New Research Center at Ohio State to Study Neuroinflammation
With increasing evidence pointing to links between inflammation and neurological diseases, Ohio State is establishing a Neuroinflammation Research Center to discover new therapies.
The newly appointed chair of Ohio State’s Neurology Department, Benjamin Segal, MD, brings his work in neuroimmunology and multiple sclerosis (MS) from the University of Michigan to The Ohio State University. Dr. Segal’s lab studies how abnormal inflammation causes damage to the optic nerves, brain and spinal cord in individuals with MS and related disorders. This work has led to important insights about the types of immune cells and factors that drive MS pathology, and may ultimately lead to more personalized approaches to the treatment of MS in the future. In addition, Dr. Segal and his colleagues have recently embarked on a new line of research to investigate how alternative forms of inflammation can actually drive the regeneration of damaged nerve fibers and promote healing.
“The destructive power of inflammation is most obvious in diseases in which the immune system attacks the central nervous system aberrantly,” Dr. Segal says. “MS is a prime example. However, there’s accumulating data that inflammation also plays a critical role in neurodegenerative diseases such as Alzheimer’s and Parkinson’s, in stroke and in traumatic brain and spinal cord injury.”
The Neuroinflammation Research Center will build on the existing strengths of Ohio State’s world-renowned experts who have established relationships between inflammation and spinal cord injury, such as Phil Popovich, PhD and Dana McTigue, PhD in the Department of Neuroscience and Jan Schwab, MD, PhD in the Department of Neurology. In addition, investigators from Ohio State’s Institute for Behavioral Medicine Research have demonstrated correlations among stress, inflammation and nerve damage.
“We have a strong foundation here, and we’re adding to it,” says Dr. Segal, who is also director of Ohio State’s Neuroscience Research Institute.
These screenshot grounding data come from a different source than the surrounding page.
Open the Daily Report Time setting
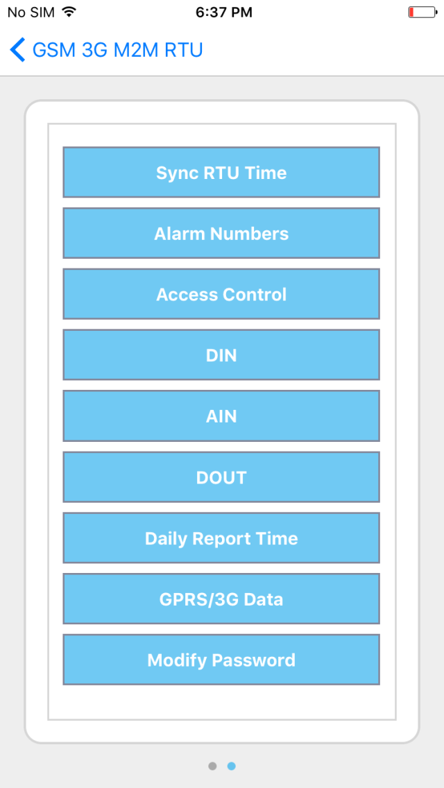This screenshot has width=444, height=788. 221,538
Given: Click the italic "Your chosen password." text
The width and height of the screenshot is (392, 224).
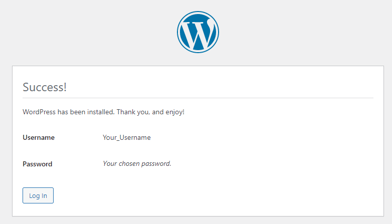Looking at the screenshot, I should pos(137,163).
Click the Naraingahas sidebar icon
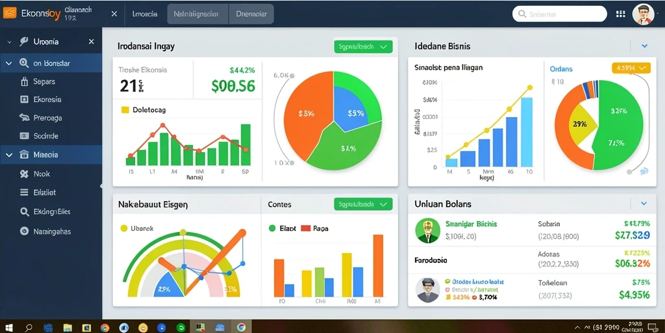Screen dimensions: 665x333 point(24,232)
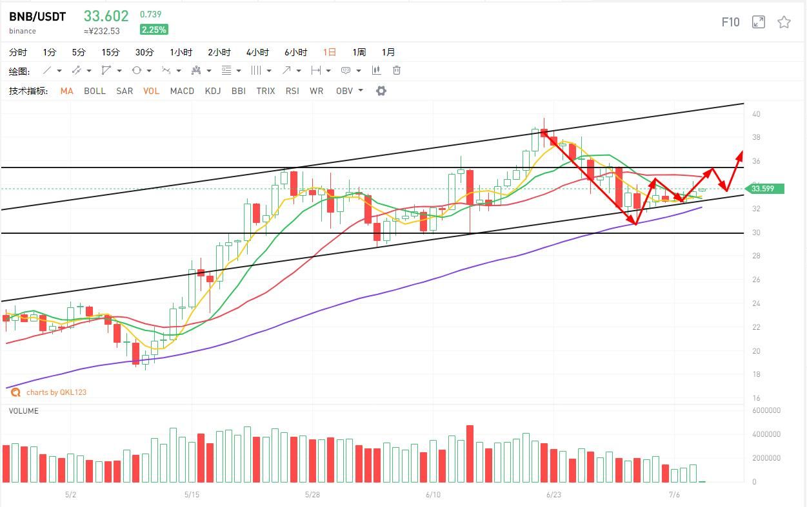Select the circle drawing tool
807x507 pixels.
137,70
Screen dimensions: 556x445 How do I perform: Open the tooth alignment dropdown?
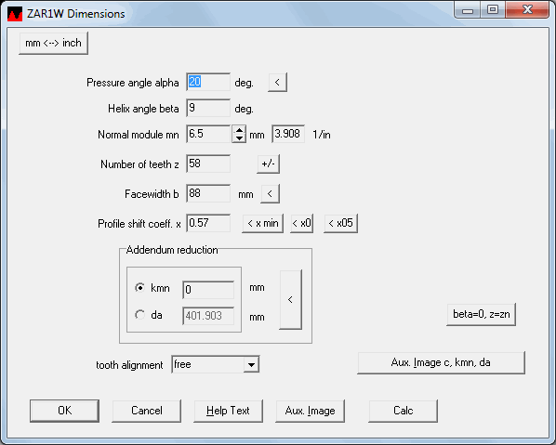tap(251, 364)
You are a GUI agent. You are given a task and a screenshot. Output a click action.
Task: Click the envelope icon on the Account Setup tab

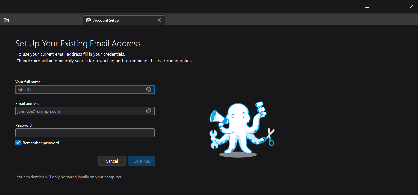(x=88, y=20)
New Research Uncovers Possibilities for Nerve Fiber Regrowth
Through ongoing research funded by the National Institutes of Health, Dr. Segal is using animal models to investigate how the immune system could protect and even stimulate damaged nerve fibers to regenerate.
“We’re about to publish work in which we’ve identified an immune pathway that directly induces damaged nerves to grow new nerve fibers,” he says.
The Neuroinflammation Research Center is recruiting new scientists and clinicians to join current researchers who are focused on both the destructive and beneficial aspects of neuroinflammation.
“We’ll have a unique, multifaceted research portfolio that deals with interactions between the nervous system and immune system,” Dr. Segal says. “We’ll focus, on one hand, on how to dampen destructive neuroinflammation and, on the other hand, to enhance the beneficial arm of immune response that can reverse the process and lead to recovery of deficits and repair the damage.” Future research will be focused on developing new treatments for MS, stroke and brain and spinal cord damage, based on these novel findings.